Backlight inverter for liquid crystal display panel of asynchronous pulse width modulation driving type
Abstract
A backlight inverter for an LCD panel of an asynchronous pulse width modulation (PWM) driving type which is capable of driving a plurality of cold cathode fluorescent lamps (CCFLs) in pairs and controlling a plurality of PWM drive signals for respective operations of the lamps to make the phases thereof different. The backlight inverter comprises a main driving integrated circuit (IC), at least one sub-driving IC, and a plurality of lamp operating circuits for operating the pairs of lamps in response to the first and second PWM drive signals and the third and fourth PWM drive signals, respectively. The lamps have different PWM on/off periods so that overshoot of a power supply circuit can be reduced so as to keep the entire system power stable.
Claims
exact text as granted — not AI-modified1. A backlight inverter for a liquid crystal display (LCD) panel for driving a plurality of lamps in pairs, comprising:
a main driving integrated circuit (IC) for generating first and second pulse width modulation (PWM) pulses in response to a dimming voltage based on a brightness control and an internally generated PWM oscillation signal, delaying the generated first and second PWM pulses by a predetermined period of time and outputting first and second PWM drive signals on a basis of the delayed first and second PWM pulses, respectively;
at least one sub-driving IC for secondarily delaying said delayed first and second PWM pulses from said main driving IC by said predetermined period of time and outputting third and fourth PWM drive signals on a basis of the secondarily delayed first and second PWM pulses, respectively; and
a plurality of lamp operating circuits for operating said pairs of lamps in response to said first and second PWM drive signals from said main driving IC and said third and fourth PWM drive signals from said sub-driving IC, respectively.
2. The backlight inverter as set forth in claim 1 , wherein said lamp operating circuits each include:
a pair of power switches for converting a direct current (DC) voltage into square-wave voltages in response to said first and second PWM drive signals from said main driving IC or said third and fourth PWM drive signals from said sub-driving IC, respectively;
a pair of converters for rectifying the square-wave voltages from said power switches, respectively;
a pair of transformer oscillators for converting output voltages from said converters into alternating current (AC) voltages and outputting the converted AC voltages to a corresponding one of said pairs of lamps, respectively; and
a pair of lamp voltage detectors for detecting voltages resulting from currents flowing through the corresponding pair of lamps, respectively.

__Set problem 1__.
From the backlight inverter patent above, reproduce word for word the stretch from "2. The backlight" through "of lamps, respectively.".
__Set problem 2__.
Answer these questions using the backlight inverter patent above:
(a) According to the abstract, what is reduced because the lamps have different PWM on/off periods?
(b) Which PWM drive signals does the sub-driving IC output?
(c) What do the pair of converters in each lamp operating circuit do?

__Supplied data__.
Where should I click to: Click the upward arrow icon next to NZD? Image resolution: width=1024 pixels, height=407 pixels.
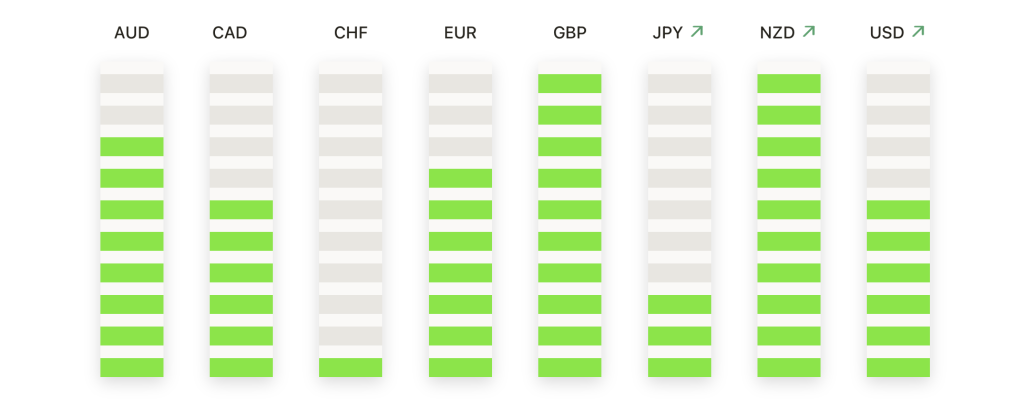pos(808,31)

--

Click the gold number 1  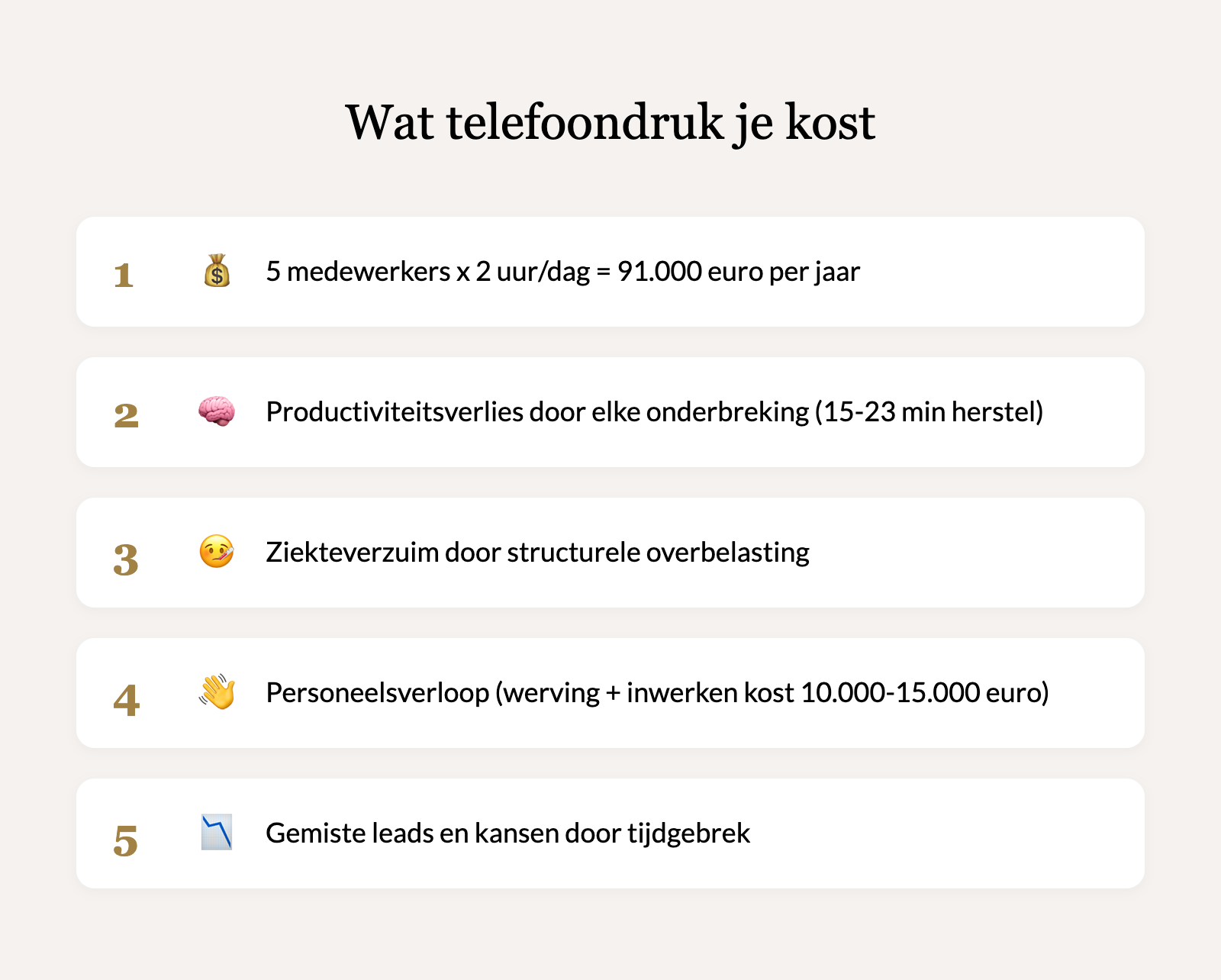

* * *

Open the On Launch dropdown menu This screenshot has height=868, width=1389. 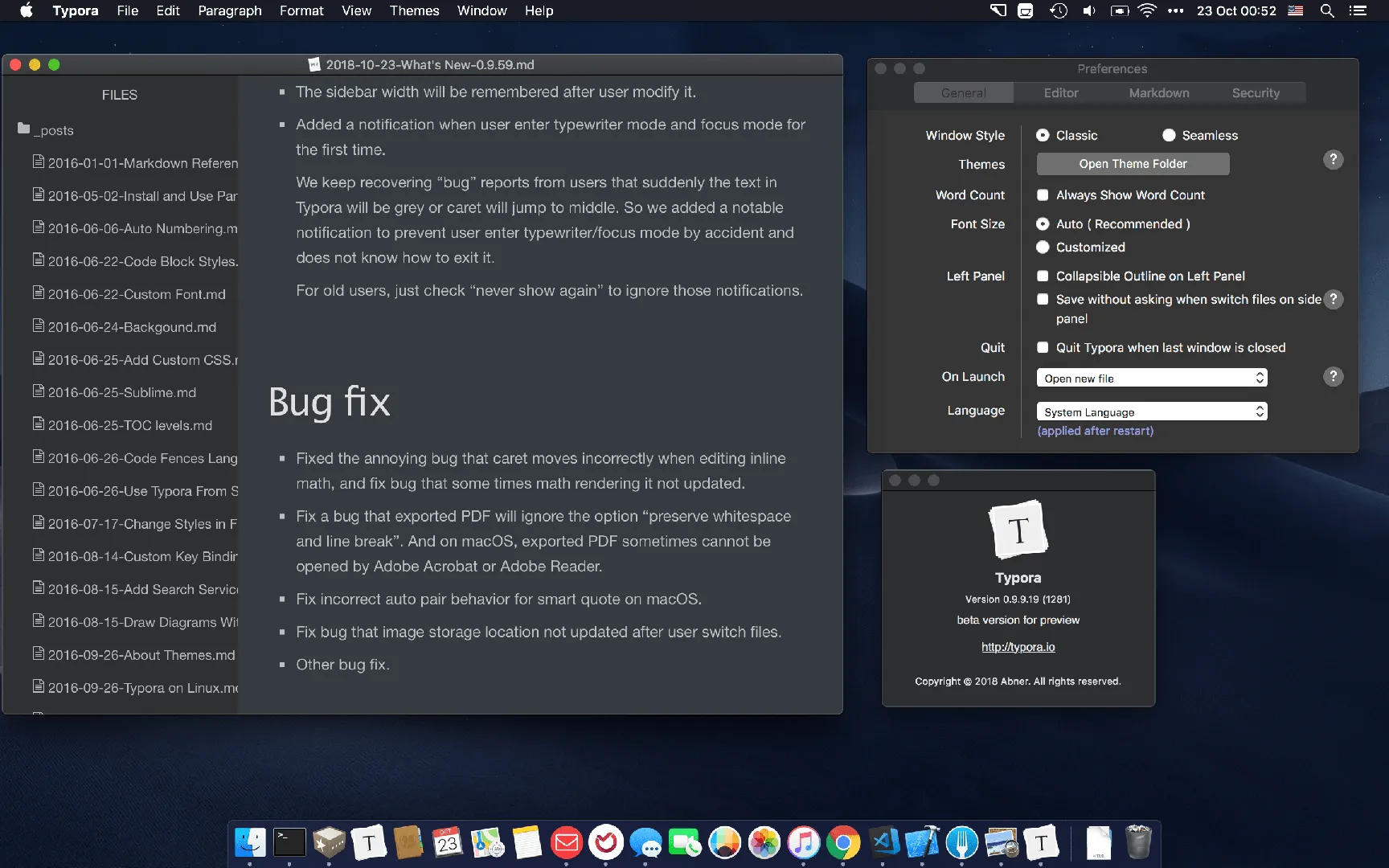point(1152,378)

__Result 1__.
2. The backlight inverter as set forth in claim 1 , wherein said lamp operating circuits each include:
a pair of power switches for converting a direct current (DC) voltage into square-wave voltages in response to said first and second PWM drive signals from said main driving IC or said third and fourth PWM drive signals from said sub-driving IC, respectively;
a pair of converters for rectifying the square-wave voltages from said power switches, respectively;
a pair of transformer oscillators for converting output voltages from said converters into alternating current (AC) voltages and outputting the converted AC voltages to a corresponding one of said pairs of lamps, respectively; and
a pair of lamp voltage detectors for detecting voltages resulting from currents flowing through the corresponding pair of lamps, respectively.

__Result 2__.
(a) Overshoot of a power supply circuit.
(b) The third and fourth PWM drive signals.
(c) They rectify the square-wave voltages from the power switches.